An Equities Streak Last Seen 90 Years Ago Will Continue
“Stocks are expected to outperform bonds for the seventh consecutive year in 2018, a track record not seen since 1928,” according to Bank of America Merrill Lynch Global Research. In their outlook, the firm’s strategists are “bullish on stocks, bearish on bonds, long U.S. dollar, and long on volatility.”
Demand for U.S. Municipal Bonds Will Keep Growing
“The municipal bond market has long been dominated by U.S. individual investors seeking tax-free income. However, more non-U.S. investors faced with low (or negative) local interest rates are buying taxable munis for yield and also as a way to invest in U.S. infrastructure. We expect this trend to continue in 2018,” wrote Craig Brandon, the co-director of Municipal Investments at Eaton Vance.

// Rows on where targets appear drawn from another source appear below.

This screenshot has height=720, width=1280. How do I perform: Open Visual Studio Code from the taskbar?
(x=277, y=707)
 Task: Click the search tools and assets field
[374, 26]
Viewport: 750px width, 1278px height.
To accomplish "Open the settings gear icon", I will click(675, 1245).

If Investors Abandon Balanced Portfolios, a “Melt-Up” Could Occur
“If current macro trends continue, I wouldn’t be surprised if the equity market gained substantially from current levels in the months ahead in an almost parabolic fashion.” wrote Ryan Beach, the CEO of CLS Investments. But he worries investors are too deep in love with the current bull market and might abandon reason. “How many years in a row can we inaccurately warn that ‘winter’ is coming before investors lose confidence in our warnings and abandon our carefully crafted, diversified portfolios?”
Don’t Count Out the Automotive Industry
Giorgio Caputo, a senior fund manager at JO Hambro Capital Management, wrote that fears of disruption in the automotive industry are overstated. “With change slow-moving in the vehicle world, the persistence of incumbents is being underestimated, especially in the luxury space,” Caputo wrote. “Don’t count them out. Change is generally slow-moving, in five or even 10 years’ time we may very well find ourselves with an industry that looks a lot like today. Patient investors will be rewarded.”

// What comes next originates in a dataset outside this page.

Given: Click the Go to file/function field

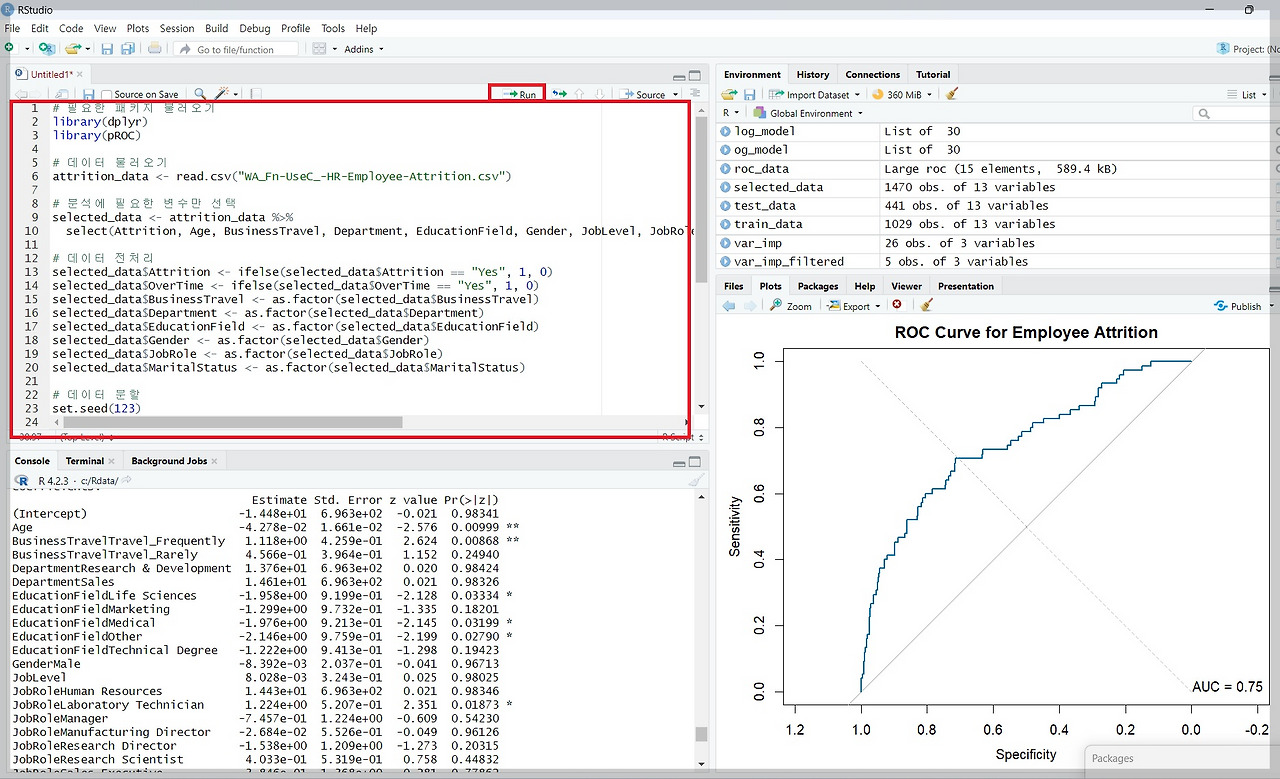Looking at the screenshot, I should tap(236, 49).
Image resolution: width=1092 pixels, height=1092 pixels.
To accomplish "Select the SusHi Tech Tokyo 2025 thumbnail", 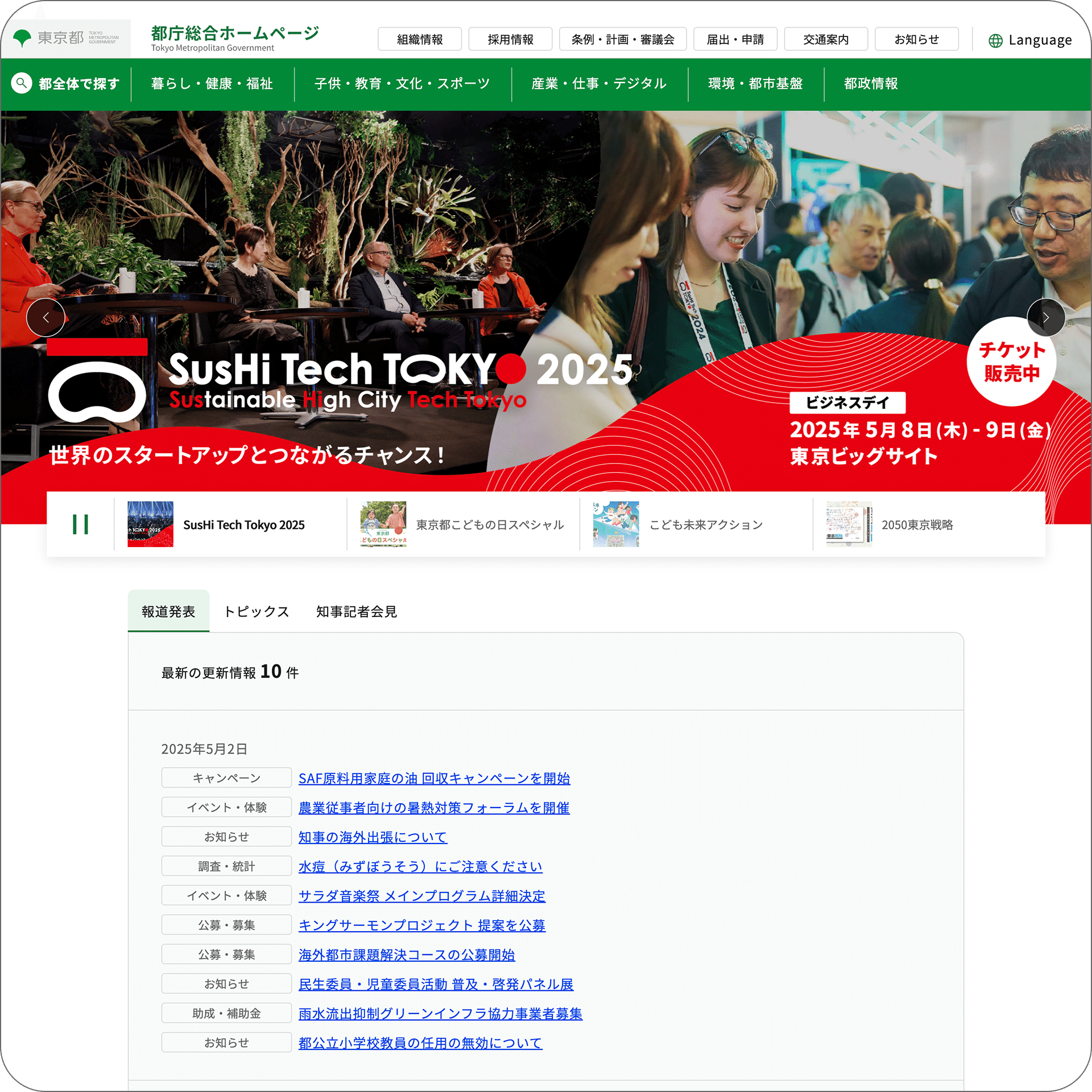I will tap(150, 524).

Cannabis and Cryptos to Take Off
“Each is rising independently, but their interrelated nature could push the investment case higher for each,” Matt Osborne, the co-founder and CIO of Altegris, wrote in a report. “Beginning in January 2018, California will join 28 other states allowing adults to buy marijuana for both medicinal and recreational purposes. Observers estimate that North American legal sales of marijuana, for medicinal and recreational use, will grow 27.5 percent annually, to reach more than $24.4 billion in 2021, up from $7.2 billion in 2016.” Osborne also wrote that the marijuana industry’s struggle handling cash has opened up another door of opportunity for digital currencies. Bitcoin and other cryptocurrencies could become more viable payment options partly out of necessity in 2018 if the marijuana industry grows as expected.
The Dollar Is a Question Mark
Wells Fargo said in a report it has a “moderately positive” outlook on emerging market currencies against the U.S. dollar and, domestically, it faces uncertainties in 2018. “Heightened geopolitical risk and U.S. policy uncertainty may produce volatility, and currency pairs may trade in wide ranges over the year. Tax reform to encourage U.S. companies to repatriate foreign earnings is unlikely to help the dollar, in our view, because corporate liquidity is already overwhelmingly held in dollars.”